[libvirt] [Qemu-devel] Re: Libvirt debug API
Luiz Capitulino
lcapitulino at redhat.com
Mon Apr 12 15:20:13 UTC 2010
On Fri, 9 Apr 2010 15:27:17 +0100
"Daniel P. Berrange" <berrange at redhat.com> wrote:
> On Fri, Apr 09, 2010 at 09:41:39AM -0400, Chris Lalancette wrote:
> > Hello,
> > In response to a lot of the talk of qemud lately on qemu-devel, the
> > libvirt community would like to put forward a proposal to help enable
> > debug/advanced options when using various hypervisors. The goals of
> > this API are:
> >
> > 1) To enable more rapid access to hypervisor features before proper
> > libvirt API's are designed around them.
> > 2) To facilitate debugging and access to advanced features that may
> > not fit into the normal libvirt world-view.
> >
> > Caveats:
> > 1) Unlike other libvirt API's, this one will explicitly *not* be
> > guaranteed ABI/API compatible between libvirt updates.
>
> I think we'd still aim to keep the public API stable. The bit that we
> can't guarentee is the interactions with QEMU & the libvirt driver.
> eg, if someone was using the API to send text monitor commands to
> QEMU, and the next libvirt release switched to JSON mode, that use
> would break. The API would still be valid, but the way they use it
> might not be. Similarly if they add some custom extra command line
> argument, this could potentially conflict with an extra command line
> arg a subsquent libvirt release used. eg, they used -device to add
> a PCI card with a specific PCI address. Then next libvirt release
> specifies this same PCI address and then you get a clash.
Another problem is issuing Monitor commands that could confuse libvirt's
real API. Say, adding a device libvirt doesn't know about or stopping the VM
while libvirt thinks it's still running or anything like that.
When I suggested the monitor passthrough idea, I thought it could be a
workaround for the feature time lag problem, but as stated by Avi, I'm
afraid that this can potentially cause more problems than it solves.
It's very desirable for debugging (item 2 above) and maybe to try new
things, but people couldn't use it for anything serious, which is the
major issue in this subject (item 1 above).
Now, Anthony's idea of having libqemu has the same issues, which seems
to mean that the only way to really fix the time lag is to fix the
time lag :)
> > Raw access to the qemu monitor will be disabled by default; the
> > <monitorpassthrough/> tag enables the ability to send QMP (or
> > text, if you are using older qemu) messages straight through to the
> > monitor.
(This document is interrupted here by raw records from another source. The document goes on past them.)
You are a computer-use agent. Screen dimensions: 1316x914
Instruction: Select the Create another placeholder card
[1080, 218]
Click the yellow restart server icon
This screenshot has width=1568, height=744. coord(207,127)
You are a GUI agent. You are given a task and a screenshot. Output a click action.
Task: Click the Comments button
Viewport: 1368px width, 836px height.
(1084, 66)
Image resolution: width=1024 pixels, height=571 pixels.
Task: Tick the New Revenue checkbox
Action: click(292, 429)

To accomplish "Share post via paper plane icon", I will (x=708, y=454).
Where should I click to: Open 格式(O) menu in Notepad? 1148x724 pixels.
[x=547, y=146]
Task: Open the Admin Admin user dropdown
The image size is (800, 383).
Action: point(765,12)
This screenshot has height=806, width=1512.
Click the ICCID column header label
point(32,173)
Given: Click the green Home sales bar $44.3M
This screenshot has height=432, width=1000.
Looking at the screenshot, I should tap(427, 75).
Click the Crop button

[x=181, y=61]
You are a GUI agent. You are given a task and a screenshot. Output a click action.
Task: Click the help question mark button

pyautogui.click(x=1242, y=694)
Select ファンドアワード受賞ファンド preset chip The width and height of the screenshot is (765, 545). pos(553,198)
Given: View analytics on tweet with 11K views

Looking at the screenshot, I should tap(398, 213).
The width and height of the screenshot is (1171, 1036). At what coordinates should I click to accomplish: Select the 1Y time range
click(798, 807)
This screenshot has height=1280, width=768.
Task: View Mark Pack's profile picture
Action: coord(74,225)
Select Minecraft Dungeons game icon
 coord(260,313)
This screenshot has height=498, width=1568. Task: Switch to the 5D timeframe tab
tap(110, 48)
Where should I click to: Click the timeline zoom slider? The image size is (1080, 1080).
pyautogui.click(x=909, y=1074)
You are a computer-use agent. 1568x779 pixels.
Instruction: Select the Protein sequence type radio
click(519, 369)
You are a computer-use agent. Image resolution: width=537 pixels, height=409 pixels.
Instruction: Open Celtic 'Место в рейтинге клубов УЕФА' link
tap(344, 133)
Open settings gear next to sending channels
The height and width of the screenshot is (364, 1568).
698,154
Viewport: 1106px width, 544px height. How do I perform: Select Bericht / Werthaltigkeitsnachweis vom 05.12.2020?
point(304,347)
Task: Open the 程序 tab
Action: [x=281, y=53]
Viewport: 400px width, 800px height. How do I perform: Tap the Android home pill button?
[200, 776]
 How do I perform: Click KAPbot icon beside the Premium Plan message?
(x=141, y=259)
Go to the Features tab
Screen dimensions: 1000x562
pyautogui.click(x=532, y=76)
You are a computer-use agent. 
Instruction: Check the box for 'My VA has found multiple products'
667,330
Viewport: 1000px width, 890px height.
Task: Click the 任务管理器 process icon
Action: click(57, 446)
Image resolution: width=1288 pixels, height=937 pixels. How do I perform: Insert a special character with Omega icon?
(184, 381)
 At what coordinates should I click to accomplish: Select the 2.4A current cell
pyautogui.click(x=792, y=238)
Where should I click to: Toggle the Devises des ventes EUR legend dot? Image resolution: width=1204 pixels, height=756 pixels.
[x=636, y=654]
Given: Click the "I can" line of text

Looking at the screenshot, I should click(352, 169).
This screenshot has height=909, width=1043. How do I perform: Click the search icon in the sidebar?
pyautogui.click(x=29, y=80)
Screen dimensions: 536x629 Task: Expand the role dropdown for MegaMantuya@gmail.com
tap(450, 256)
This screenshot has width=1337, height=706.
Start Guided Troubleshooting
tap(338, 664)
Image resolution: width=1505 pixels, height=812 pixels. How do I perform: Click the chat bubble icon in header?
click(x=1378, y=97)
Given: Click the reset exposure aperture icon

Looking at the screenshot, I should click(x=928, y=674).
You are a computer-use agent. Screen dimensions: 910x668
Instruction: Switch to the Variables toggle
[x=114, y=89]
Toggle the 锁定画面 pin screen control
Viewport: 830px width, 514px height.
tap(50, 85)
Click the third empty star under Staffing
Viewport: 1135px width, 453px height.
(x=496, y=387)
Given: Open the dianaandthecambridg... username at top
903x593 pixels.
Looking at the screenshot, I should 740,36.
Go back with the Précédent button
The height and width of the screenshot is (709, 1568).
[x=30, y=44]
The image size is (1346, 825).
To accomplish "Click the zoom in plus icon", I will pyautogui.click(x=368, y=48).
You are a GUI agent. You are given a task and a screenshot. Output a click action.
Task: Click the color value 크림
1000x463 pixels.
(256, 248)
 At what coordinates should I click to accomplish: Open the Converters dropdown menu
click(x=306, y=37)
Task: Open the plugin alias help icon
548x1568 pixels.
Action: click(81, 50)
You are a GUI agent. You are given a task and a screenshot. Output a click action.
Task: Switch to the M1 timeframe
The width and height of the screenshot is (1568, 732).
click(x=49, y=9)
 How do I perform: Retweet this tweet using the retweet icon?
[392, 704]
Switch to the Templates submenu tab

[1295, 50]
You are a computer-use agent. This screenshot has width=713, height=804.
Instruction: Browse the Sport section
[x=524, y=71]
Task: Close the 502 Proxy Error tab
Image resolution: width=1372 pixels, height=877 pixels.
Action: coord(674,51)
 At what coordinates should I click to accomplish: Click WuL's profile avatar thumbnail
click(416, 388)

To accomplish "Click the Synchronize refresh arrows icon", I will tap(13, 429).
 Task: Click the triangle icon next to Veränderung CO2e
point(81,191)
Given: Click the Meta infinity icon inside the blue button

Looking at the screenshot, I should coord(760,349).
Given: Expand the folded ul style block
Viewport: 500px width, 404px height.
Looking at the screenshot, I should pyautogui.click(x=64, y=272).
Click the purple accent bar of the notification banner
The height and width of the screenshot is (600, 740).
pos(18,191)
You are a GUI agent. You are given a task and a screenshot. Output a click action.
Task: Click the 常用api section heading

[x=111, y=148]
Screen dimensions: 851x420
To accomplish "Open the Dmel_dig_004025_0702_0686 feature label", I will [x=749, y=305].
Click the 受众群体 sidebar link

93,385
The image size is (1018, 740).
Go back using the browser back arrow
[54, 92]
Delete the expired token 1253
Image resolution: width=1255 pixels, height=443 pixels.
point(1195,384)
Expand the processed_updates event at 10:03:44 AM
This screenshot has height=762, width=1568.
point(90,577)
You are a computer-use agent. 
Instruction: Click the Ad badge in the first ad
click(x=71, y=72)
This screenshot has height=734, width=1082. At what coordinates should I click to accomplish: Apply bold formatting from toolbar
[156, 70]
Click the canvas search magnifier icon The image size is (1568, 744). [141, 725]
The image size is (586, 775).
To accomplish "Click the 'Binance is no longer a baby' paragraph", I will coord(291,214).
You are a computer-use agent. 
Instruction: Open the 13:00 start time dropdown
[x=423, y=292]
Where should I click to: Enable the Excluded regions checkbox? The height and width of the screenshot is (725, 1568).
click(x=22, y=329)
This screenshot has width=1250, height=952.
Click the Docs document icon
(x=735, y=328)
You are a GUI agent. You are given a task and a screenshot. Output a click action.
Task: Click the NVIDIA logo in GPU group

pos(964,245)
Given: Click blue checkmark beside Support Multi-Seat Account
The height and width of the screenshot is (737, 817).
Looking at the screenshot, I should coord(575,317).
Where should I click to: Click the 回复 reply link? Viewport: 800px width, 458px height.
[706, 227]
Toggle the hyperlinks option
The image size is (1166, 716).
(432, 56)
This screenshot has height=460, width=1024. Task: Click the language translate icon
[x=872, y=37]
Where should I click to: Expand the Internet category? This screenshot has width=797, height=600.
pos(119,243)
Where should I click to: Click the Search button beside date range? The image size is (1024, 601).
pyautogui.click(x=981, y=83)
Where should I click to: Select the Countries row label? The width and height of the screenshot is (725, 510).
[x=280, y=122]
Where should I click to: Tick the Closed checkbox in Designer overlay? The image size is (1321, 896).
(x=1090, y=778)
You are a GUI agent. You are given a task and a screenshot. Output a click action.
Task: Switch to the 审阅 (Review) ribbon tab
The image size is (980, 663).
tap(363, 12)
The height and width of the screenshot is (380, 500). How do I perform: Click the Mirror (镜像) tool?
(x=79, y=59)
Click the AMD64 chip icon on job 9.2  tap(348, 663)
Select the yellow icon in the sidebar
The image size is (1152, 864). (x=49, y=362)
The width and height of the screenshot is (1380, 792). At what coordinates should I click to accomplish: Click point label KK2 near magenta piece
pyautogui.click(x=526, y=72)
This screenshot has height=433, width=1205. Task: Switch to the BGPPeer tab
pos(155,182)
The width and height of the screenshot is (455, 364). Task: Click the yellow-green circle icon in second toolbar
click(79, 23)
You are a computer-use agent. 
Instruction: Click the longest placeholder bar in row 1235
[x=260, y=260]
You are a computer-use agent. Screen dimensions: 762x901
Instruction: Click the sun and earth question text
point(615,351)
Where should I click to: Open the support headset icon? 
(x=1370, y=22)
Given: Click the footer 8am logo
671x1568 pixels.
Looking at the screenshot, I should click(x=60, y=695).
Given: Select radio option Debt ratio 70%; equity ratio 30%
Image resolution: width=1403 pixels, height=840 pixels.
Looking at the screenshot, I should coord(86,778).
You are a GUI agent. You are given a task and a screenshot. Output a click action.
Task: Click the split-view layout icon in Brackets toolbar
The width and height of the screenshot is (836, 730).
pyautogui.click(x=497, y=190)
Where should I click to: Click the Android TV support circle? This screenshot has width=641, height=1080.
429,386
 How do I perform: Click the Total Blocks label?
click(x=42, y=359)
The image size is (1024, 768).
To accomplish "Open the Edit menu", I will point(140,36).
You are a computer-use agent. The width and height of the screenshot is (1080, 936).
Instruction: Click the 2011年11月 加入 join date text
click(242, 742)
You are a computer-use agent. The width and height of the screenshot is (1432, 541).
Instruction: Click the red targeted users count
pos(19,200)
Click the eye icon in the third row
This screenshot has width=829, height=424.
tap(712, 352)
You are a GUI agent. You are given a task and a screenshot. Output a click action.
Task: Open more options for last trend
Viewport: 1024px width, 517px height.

To do this there will be an additional API entry point
> > named virDomainDebugCommand() which takes an arbitrary string
> > and passes it to the monitor, and returns an arbitrary string as
> > a result. Thus you could pass in either "info cpus" if using the
> > text monitor or '{ "execute": "query-cpus" }' if using QMP.
>
> Again the idea of a 'virDomainDebugCommand' API is QEMU specific, with
> other hypervisors have different approaches for low level extension/
> debug. For example, Xen would involve XenStore access, or XenD XMLRPC,
> etc. So this should really live in a separate API namespace which is
> specific to a hypervisor. For example, as a header file
>
> #include <libvirt/libvirt-qemu.h>
>
> Containing APIs like
>
> int virDomainQEMUInvokeMonitor(virDomainPtr dom,
> const char *command,
> char **reply);
>
> typedef virConnectQEMUDomainEventCallback(virConnectPtr conn,
> virDomainPtr dom,
> const char *eventname,
> const char *data,
> void *opaque)
> int virConnectQEMUDomainEventRegister(virConnectPtr conn,
> virDomainPtr dom,
> const char *eventname,
> virDomainQEMUMonitorCallback cb,
> void *opaque);
What about all the wonders of json? This will force clients to
have their own json <-> text converter, maybe we could provide two
APIs, just like qemu driver works internally?